November 27, 2020 11:28 pm | Updated November 28, 2020 12:41 am IST - CHENNAI

The Madras High Court on Friday restrained DBS Bank India Limited from taking any action prejudicial to the interests of shareholders of Lakshmi Vilas Bank (LVB) without the leave of the court.

Justices Vineet Kothari and M.S. Ramesh also directed DBS to furnish an undertaking before the court that it would provide cash compensation to LVB shareholders if the court orders so in future.

The judges also directed DBS to create a separate reserve fund in its own books of accounts to the extent of face value of the shares of LVB and maintain the same subject to further court orders.

The interim orders were passed on an urgent writ petition moved by AUM Capital Market Private Limited, a retail investor holding 13 lakh shares in LVB, of West Bengal. The petitioner had challenged the merger of LVB with DBS.

Senior Counsel Arvind P. Datar and P.S. Raman, representing the petitioner, questioned the need for Reserve Bank of India (RBI) to have moved the proposal for the merger and the Centre's approval to it at break neck speed.

They said LVB was having robust health and it's book value as well as market value in the stock exchange was fairly good.

Only in January 2018, LVB had undertaken rights issue of shares at the rate of ₹122 per share as against the face value of ₹10 per share and a sum of ₹781 crore was received by the bank from the existing shareholders.

Suddenly, RBI as well as the Centre invoked their powers under Section 45 of the Banking Regulation Act for the merger and framed a scheme which reduced the book value of the shares of LVB to zero, the senior counsel complained.
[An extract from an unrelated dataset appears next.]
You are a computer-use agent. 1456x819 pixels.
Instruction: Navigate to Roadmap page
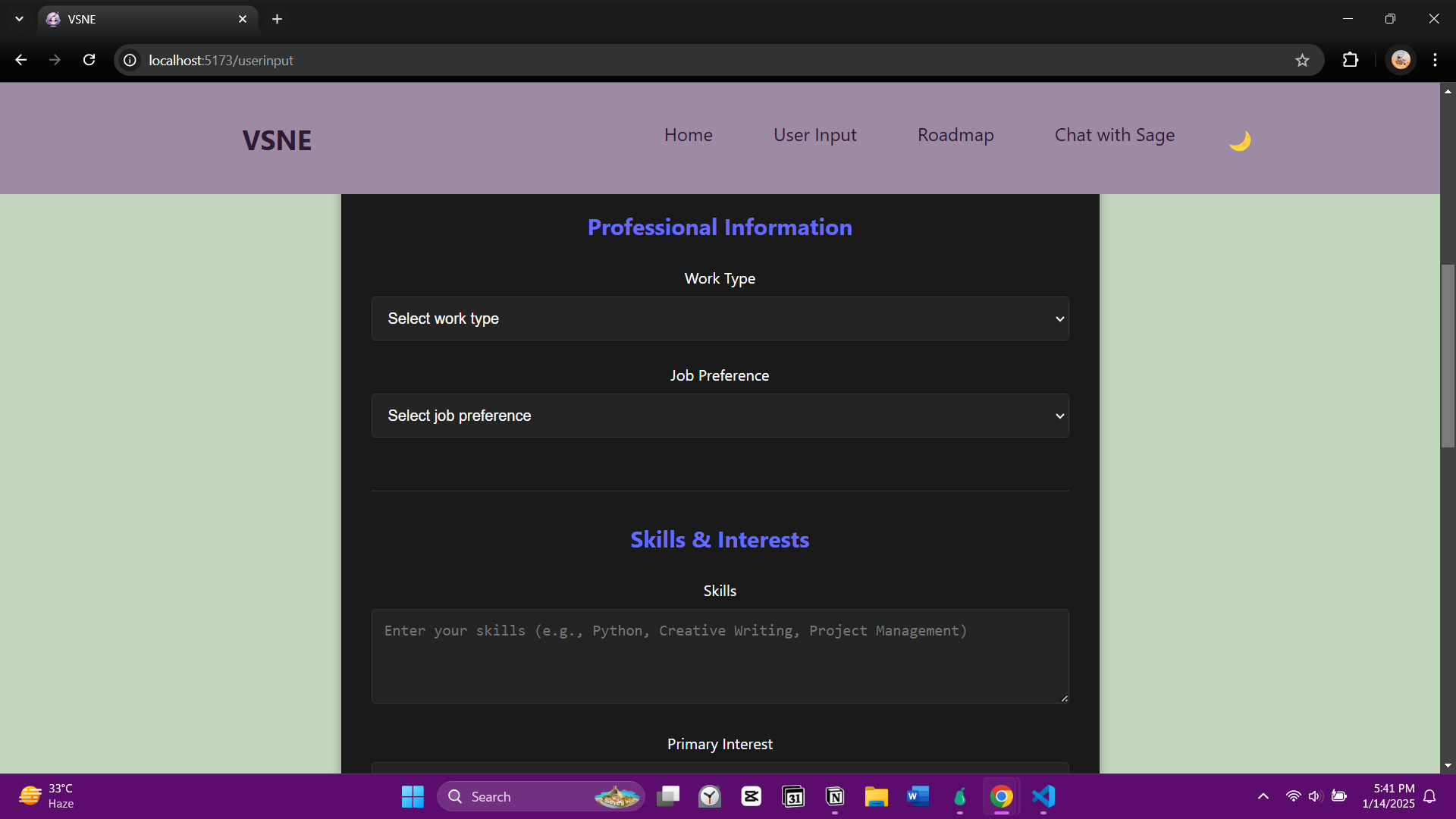[956, 135]
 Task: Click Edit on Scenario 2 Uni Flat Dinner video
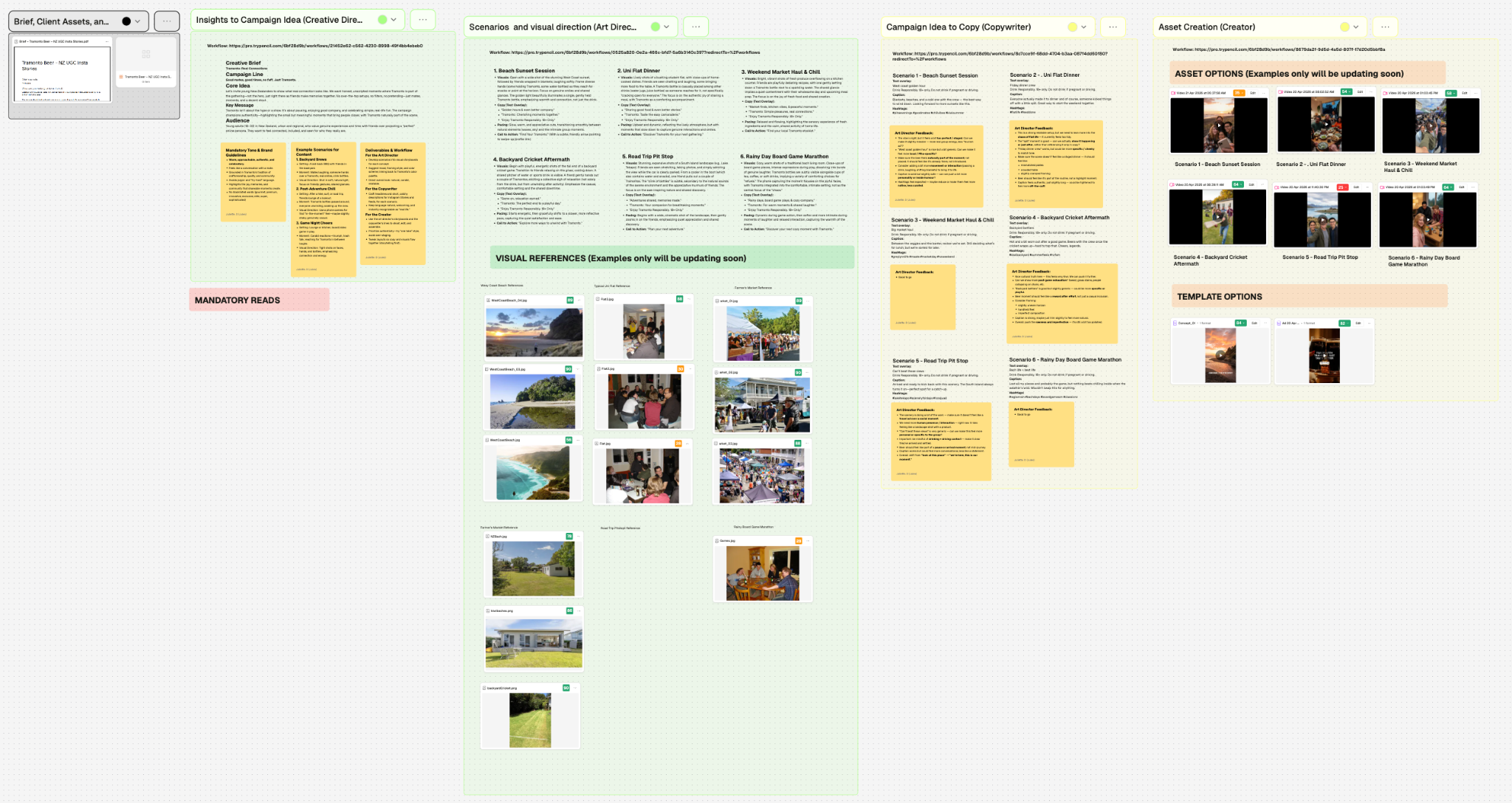point(1360,92)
Agreeing with the counsel that they have made out a case for admission of the writ petition, the Division Bench directed the Centre as well as RBI to file their counter affidavits within three weeks.
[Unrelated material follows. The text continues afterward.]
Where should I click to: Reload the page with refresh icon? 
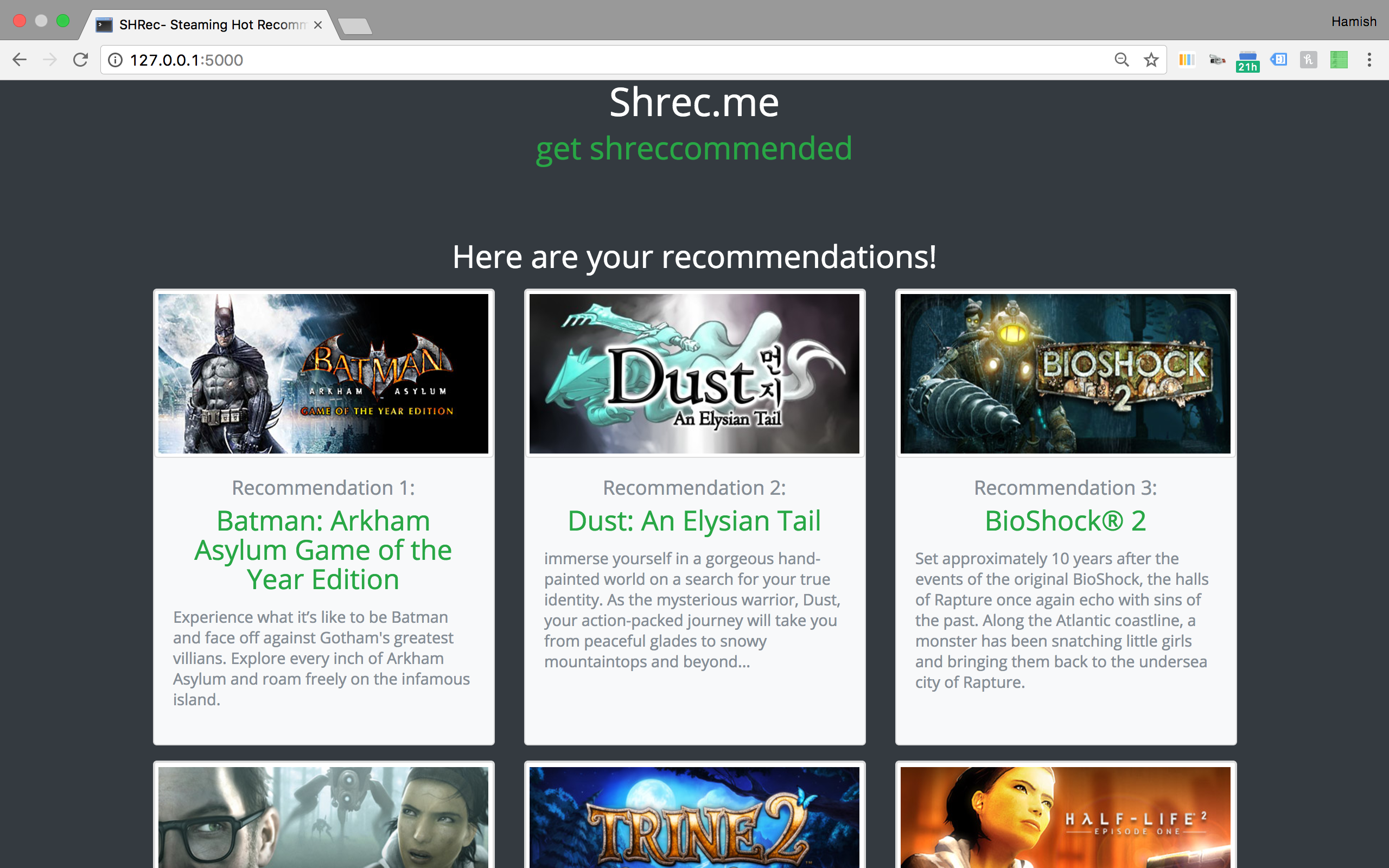[x=80, y=60]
It however refrained from staying the operation of the scheme of merger since senior counsel Ravi Kadam, representing RBI, informed the court that the scheme had already come into effect from 12 a.m. on Friday.

At the same time not wanting to leave the LVB shareholders in a lurch, the Bench issued a slew of interim directions which included creation of a separate reserve fund that could be used in the future.

Though RBI as well as DBS urged the Bench to keep its interim directions in abeyance for three weeks, the judges refused to do so and adjourned further hearing of the case to January 5.